No one was in the kitchen or in the sunroom when YeoWoo wearily looked into each; no breakfast had been left, though she smelt the warm, savoury scent of bacon and eggs on the air. Camellia had evidently made breakfast especially for Athelas this morning: while YeoWoo enjoyed bacon and eggs, she was far more used to a Korean breakfast, and preferred that if she could get it.
It shouldn’t surprise her if Camellia was favouring Athelas, she thought gloomily, aware that the thought was ridiculous but unable to stop it. YeoWoo didn’t deserve a breakfast full of small, mixed savory, spicy, and pungent dishes, lovingly prepared and arranged around the comforting warmth of a bowl of plump, sticky rice. What she deserved was exactly what she found at the front of the nearest kitchen cupboard: plain, dry, puffed rice with a little nutrition and no taste, poured out in a bowl with the last of the milk in the fridge.
So she ate it without looking for anything else, aware that the house was beginning to stir around her, and that even Harrow was shifting up in his room. YeoWoo sank deeper into her human form, refusing scents and the influence of Between alike, and wearily ate another spoonful of the tasteless stuff, crunching through it all.
It wasn’t until she turned her head toward the door at a faint sound that she saw Camellia leaning against the door jamb, observing her.
“I slept late,” YeoWoo said, in excuse. “I got my own breakfast.”
“So I see,” Camellia said. “You don’t seem to be much better this morning.”

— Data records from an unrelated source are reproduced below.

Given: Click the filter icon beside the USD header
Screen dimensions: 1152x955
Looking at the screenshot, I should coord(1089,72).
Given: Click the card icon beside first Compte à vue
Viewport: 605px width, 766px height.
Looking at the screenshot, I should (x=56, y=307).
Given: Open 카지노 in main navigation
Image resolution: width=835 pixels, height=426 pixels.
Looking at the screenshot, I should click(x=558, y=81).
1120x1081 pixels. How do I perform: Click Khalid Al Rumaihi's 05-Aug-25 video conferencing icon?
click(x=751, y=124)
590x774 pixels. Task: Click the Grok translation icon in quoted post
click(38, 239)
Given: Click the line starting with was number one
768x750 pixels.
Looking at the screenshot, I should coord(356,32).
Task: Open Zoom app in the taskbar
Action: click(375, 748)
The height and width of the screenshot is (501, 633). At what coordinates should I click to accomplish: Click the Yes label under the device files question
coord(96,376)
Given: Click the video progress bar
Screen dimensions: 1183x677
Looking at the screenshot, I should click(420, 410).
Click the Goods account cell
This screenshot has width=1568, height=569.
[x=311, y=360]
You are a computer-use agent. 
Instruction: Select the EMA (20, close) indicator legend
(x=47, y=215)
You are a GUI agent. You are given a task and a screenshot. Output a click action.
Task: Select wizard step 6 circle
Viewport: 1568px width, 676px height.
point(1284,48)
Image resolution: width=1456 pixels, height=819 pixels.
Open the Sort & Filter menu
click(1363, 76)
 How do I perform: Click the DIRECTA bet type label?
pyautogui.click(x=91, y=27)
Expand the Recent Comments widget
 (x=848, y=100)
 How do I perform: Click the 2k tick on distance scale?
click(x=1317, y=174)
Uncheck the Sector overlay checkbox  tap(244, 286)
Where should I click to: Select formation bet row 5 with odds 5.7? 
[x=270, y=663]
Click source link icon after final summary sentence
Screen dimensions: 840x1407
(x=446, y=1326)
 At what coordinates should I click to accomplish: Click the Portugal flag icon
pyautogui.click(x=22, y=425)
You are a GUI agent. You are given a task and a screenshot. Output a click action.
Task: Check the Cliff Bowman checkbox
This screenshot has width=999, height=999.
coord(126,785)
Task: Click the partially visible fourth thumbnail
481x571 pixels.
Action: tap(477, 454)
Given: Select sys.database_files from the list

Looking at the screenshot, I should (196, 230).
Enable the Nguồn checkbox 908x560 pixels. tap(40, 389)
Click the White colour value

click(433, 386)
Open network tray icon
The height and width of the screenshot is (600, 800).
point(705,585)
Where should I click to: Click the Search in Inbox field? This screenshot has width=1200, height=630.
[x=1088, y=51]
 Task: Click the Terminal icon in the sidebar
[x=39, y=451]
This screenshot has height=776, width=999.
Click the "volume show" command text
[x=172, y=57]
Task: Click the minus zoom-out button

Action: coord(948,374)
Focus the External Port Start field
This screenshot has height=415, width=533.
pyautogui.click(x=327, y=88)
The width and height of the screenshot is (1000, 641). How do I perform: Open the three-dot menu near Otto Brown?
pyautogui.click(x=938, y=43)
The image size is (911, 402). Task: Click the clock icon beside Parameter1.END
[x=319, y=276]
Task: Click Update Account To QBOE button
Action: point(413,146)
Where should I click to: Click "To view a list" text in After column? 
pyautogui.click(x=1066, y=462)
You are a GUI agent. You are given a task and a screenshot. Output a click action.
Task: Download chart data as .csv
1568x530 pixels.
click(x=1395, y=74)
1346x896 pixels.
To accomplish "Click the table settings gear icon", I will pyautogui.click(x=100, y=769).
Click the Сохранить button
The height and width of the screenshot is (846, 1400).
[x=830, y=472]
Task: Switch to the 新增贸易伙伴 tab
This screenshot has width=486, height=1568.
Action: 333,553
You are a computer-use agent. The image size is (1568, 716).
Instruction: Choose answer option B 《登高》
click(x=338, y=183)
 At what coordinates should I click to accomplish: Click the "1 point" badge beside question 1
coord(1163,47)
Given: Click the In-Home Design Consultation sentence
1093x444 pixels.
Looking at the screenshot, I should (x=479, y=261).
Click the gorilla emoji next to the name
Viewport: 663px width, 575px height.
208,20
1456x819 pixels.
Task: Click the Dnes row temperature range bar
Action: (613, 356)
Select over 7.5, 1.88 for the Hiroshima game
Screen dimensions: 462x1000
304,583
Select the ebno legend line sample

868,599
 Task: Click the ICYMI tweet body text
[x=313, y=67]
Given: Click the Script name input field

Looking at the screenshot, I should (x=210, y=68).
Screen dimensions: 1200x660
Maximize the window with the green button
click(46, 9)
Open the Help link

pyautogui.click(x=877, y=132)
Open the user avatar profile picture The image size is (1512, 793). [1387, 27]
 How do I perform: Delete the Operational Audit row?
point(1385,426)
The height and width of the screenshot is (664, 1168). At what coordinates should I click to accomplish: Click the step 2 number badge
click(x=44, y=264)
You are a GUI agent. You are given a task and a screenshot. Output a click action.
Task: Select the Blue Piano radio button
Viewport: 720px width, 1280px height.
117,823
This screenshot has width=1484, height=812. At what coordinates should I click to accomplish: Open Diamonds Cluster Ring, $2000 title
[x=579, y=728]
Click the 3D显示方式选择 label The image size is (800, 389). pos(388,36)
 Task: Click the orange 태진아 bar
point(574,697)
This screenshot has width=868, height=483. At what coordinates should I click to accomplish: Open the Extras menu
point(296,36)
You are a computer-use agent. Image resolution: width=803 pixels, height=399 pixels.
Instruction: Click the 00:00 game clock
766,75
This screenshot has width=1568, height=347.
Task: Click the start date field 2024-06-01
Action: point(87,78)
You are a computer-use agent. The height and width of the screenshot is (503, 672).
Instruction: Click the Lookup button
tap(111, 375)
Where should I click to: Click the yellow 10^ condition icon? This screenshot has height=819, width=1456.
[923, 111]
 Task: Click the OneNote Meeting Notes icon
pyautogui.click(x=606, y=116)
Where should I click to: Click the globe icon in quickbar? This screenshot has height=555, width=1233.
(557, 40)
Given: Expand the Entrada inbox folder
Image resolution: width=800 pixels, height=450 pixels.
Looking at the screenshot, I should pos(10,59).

YeoWoo shifted a little, and one shoulder rose slightly as she turned back to her breakfast. “I’ll go out later, anyway. Where’s the old man?”
There was a silence that made YeoWoo again glance over at Camellia, who said, “You haven’t seen him?”
“How should I?” YeoWoo said, a little grumpily. “He’s been out already every time I get downstairs, lately.”
“Yes,” Camellia said thoughtfully. “He has, hasn’t he?”
She strolled into the kitchen and filled the jug, then switched it on. Over her shoulder, she asked, “Does he still have that pin?”
“Oh.” YeoWoo stared blankly down into her rice puffs. “Yes, probably.”